AmeriGas Propane, Inc., general partner of AmeriGas Partners, L.P. (NYSE: APU), reported GAAP net income attributable to AmeriGas Partners for the quarter ended March 31, 2017 of $135.1 million, compared to GAAP net income of $245.9 million for the quarter ended March 31, 2016. Adjusted net income attributable to AmeriGas Partners for the quarter ended March 31, 2017 was $185.6 million compared to adjusted net income of $206.9 million in the prior-year quarter. Adjusted net income excludes the impact of unrealized gains and losses on commodity derivative instruments and a loss from an early extinguishment of debt. A reconciliation of adjusted net income to GAAP net income is set forth at the end of this release.

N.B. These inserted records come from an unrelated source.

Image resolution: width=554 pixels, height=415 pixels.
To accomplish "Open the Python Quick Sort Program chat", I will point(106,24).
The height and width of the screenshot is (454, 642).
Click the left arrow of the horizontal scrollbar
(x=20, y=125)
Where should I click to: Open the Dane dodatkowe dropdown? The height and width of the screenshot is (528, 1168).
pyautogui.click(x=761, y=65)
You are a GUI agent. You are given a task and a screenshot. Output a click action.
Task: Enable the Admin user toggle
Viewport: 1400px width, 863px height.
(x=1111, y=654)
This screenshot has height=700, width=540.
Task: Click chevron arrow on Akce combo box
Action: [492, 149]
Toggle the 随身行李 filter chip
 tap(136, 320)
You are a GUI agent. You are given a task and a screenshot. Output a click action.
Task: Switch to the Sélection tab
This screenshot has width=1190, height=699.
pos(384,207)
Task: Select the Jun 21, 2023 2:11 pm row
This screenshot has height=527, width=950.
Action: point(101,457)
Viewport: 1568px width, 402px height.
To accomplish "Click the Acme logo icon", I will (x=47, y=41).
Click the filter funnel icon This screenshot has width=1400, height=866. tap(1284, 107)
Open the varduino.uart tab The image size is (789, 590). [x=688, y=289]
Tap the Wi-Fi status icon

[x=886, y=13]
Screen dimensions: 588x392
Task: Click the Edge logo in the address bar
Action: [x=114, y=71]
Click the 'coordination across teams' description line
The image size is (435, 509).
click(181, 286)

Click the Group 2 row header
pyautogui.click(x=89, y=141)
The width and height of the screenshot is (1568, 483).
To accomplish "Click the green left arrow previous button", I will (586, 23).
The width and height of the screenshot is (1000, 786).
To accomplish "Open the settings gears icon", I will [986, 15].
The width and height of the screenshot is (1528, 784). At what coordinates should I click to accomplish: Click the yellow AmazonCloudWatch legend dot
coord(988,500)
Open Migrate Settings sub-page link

The Partnership's adjusted earnings before interest expense, income taxes, depreciation and amortization (Adjusted EBITDA) was $271.2 million for the quarter ended March 31, 2017 compared to $295.4 million in the prior-year quarter.

Degree days for the quarter were 13.3% warmer than normal and 2.9% warmer than the prior year; combined heating degree days for January and February, which account for approximately 75% of second quarter heating degree days, were more than 9% warmer than the same period in the prior year, and the month of February was the warmest in 122 years.

Operating and financial highlights were as follows:
  • Retail volumes were 6% lower than the prior year primarily as a result of the warm weather.
  • Unit margins were slightly higher than last year, despite average propane prices at Mt. Belvieu, TX that were $0.33 per gallon (85%) higher than last year's quarter.
  • During the quarter, the Partnership completed the issuance of $525 million of 5.75% notes due in May 2027, tendered for $378.4 million of its 7.00% notes due May 2022, and announced the redemption of the remaining $102.5 million of 7.00% notes. The redemption will be completed on May 20, 2017 and will mark the last step of a complete refinancing of the Partnership's long-term debt.
  • On April 24th, the Partnership announced an increase in its quarterly distribution to $0.95 per unit ($3.80 annualized), marking the 13th consecutive year of distribution increases for its unitholders.

Jerry E. Sheridan, president and chief executive officer of AmeriGas, said, "Our operations were clearly impacted by the very warm weather during the quarter. We met this challenge by maintaining our focus on operational efficiency and containing operating expenses. Our teams did a nice job offsetting increases in the cost of fuel with reductions in overtime and travel expenses while continuing to drive improvement in our unit margins. Considering these difficult conditions, we were pleased with the performance of the business in the second quarter. Another significant accomplishment in the quarter was completing the steps to de-risk our debt structure by extending maturities and lowering average interest rates by over 100 basis points in total. Finally, as was recently announced, our Board approved our 13th consecutive distribution increase for our unitholders, underscoring their confidence in our ability to withstand warm weather in the near-term while focusing on creating long-term, sustainable value for our investors."

Based on the results through the first half of the year, and expectations for the remainder of the year, the company now expects Adjusted EBITDA of $550 million to $580 million for the fiscal year ending September 30, 2017.